» Task list:
1. From the ChildFund passage, extract the text starting at "ChildFund International supports" and ending at "world around them.".
2. In the ChildFund passage, why does Upendo say girls should take the initiative and fight for their rights, and what does she say SDG 5 shows?

» Supplied passage:

ChildFund International supports numerous child- and youth-led advocacy efforts and collectives and the development of engaged citizens. We believe that it is our mandate to ensure young people are knowledgeable about their rights, to support their leadership abilities, to mobilize them as change agents, and to give them opportunities to engage in making decisions about their lives and the world around them.
Janaika, who is 17, and from Sri Lanka, says that ChildFund provides girls the skills to improve their vocational skills and to engage in civic and social responses. She says ChildFund supports life skills and self-confidence “so we trust ChildFund to support us and help us to gain more power as girls in the society.”
Mallika, who is 20 and also from Sri Lanka was most impressed by the EDGE program which works on digital literacy, English language and social skills. She says, “By educating a girl, you are changing her personality for the better, changing her attitudes, and increasing her skill set. I am not afraid anymore…Programs such as these are very important for girls like us. It improves not only our academic knowledge, but it also builds our social-emotional skills, increases our self-esteem and helps in present ourselves in a dignified and significant role in society.”
What message would you like to send to advocates who are passionate about supporting girls globally?
Every girl we spoke to emphasized a similar message about the need to listen to and support girls. Twize from Zambia said that everyone needs to “Continue supporting girls through whatever means you can to reduce the number of cases on issues affecting girls globally.” Janaika from Sri Lanka said that it was critical to “Create opportunities and facilities for education to the girls, which will contribute to the development of women in their life and brighten their future.”
Other girls felt strongly that change cannot occur without serious attention to harmful social norms. S.Thinesha, a 19-year-old youth club member from Sri Lanka said, “Provide support to overcome social barriers, superstition, and discrimination against girls.” Fathima, 18, also from Sri Lanka, said “Girls need to be empowered more. Every girl deserves to have a great future.”
Sixteen-year-old Unesta hopes that individuals feel empowered to affect change at an interpersonal level. “I live in Kibera (one of the largest informal settlements in Nairobi). I see so many young girls dropping out of school because of drugs and alcoholism, depression and poverty. My appeal to girl advocates worldwide is to reach out to these girls and encourage them to stay focused in school. We should stay vocal enough for governments to hear us out by keeping girls in school.” Her classmate, 15-year-old Upendo said, “I would like to tell other girls that they should take the initiative and fight for their rights as they will be supported. SDG 5 states that there should be gender equality, and this shows that we can be listened to.”

» Provided material:
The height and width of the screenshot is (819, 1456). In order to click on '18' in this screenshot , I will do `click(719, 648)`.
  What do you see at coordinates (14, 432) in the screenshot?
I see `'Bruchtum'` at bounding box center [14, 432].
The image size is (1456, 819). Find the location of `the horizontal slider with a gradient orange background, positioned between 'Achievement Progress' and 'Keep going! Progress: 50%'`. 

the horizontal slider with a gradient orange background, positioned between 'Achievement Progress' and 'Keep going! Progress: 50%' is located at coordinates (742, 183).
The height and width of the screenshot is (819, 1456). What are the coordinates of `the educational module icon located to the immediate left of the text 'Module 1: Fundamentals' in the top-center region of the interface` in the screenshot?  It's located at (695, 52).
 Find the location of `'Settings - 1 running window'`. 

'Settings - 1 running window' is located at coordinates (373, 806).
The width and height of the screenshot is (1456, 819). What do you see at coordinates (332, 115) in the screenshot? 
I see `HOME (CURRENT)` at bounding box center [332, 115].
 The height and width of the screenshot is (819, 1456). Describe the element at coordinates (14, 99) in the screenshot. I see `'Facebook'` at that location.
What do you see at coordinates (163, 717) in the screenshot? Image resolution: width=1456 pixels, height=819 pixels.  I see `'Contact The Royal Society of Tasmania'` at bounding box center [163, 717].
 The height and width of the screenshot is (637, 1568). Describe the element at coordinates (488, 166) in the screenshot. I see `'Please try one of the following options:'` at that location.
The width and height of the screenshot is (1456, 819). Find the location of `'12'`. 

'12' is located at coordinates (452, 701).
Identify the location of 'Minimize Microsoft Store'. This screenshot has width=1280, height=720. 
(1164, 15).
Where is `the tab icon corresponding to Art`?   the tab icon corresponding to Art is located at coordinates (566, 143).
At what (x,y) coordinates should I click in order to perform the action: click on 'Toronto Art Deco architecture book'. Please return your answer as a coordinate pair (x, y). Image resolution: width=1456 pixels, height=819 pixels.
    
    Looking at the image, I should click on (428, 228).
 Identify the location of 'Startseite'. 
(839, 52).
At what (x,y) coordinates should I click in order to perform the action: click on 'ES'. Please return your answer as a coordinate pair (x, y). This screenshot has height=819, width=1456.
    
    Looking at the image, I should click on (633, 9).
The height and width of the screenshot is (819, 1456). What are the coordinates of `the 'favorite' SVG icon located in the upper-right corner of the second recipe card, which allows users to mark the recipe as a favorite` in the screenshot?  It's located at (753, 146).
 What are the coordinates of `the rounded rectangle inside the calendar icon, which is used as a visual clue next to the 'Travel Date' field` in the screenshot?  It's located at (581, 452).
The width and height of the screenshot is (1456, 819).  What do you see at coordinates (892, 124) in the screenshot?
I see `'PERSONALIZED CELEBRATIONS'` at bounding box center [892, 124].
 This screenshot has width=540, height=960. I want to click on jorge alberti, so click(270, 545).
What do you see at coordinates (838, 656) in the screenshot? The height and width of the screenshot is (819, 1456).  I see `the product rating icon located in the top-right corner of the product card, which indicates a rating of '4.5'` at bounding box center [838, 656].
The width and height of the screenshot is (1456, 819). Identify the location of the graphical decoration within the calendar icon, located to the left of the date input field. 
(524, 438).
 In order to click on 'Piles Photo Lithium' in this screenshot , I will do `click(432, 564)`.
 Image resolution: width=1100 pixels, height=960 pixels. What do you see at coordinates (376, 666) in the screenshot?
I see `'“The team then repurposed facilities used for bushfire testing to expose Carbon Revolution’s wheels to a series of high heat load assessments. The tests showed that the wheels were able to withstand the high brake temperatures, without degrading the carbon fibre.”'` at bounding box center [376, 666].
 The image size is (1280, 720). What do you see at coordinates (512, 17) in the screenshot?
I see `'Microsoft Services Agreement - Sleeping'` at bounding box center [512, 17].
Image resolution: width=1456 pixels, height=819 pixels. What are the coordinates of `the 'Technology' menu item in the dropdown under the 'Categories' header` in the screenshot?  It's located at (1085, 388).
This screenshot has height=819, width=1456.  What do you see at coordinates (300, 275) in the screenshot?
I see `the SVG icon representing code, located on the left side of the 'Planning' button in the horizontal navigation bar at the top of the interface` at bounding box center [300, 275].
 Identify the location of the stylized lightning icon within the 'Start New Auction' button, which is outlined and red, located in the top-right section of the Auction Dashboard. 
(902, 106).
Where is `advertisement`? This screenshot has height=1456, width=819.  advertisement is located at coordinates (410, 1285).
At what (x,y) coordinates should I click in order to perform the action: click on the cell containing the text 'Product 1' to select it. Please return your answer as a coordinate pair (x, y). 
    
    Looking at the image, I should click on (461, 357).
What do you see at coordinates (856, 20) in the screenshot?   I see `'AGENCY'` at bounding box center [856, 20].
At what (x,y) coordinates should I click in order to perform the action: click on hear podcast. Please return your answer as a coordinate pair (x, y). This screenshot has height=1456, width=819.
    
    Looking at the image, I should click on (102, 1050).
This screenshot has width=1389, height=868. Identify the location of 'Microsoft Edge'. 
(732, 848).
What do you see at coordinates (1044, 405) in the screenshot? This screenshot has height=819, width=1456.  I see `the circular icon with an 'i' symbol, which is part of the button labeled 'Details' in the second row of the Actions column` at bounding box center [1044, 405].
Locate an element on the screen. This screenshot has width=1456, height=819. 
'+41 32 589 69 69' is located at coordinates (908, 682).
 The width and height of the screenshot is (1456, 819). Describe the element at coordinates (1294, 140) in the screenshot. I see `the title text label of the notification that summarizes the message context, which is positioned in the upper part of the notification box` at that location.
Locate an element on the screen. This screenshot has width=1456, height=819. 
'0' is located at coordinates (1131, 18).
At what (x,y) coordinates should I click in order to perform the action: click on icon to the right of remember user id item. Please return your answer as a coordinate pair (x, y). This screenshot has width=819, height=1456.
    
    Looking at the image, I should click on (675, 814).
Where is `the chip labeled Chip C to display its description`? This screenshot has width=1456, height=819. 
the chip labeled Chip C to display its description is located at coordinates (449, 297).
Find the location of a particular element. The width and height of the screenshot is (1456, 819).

» Answers to the exercise:
1.
ChildFund International supports numerous child- and youth-led advocacy efforts and collectives and the development of engaged citizens. We believe that it is our mandate to ensure young people are knowledgeable about their rights, to support their leadership abilities, to mobilize them as change agents, and to give them opportunities to engage in making decisions about their lives and the world around them.

2. Upendo says girls should take the initiative and fight for their rights because they will be supported. She notes that SDG 5 states there should be gender equality, and she says this shows that girls can be listened to.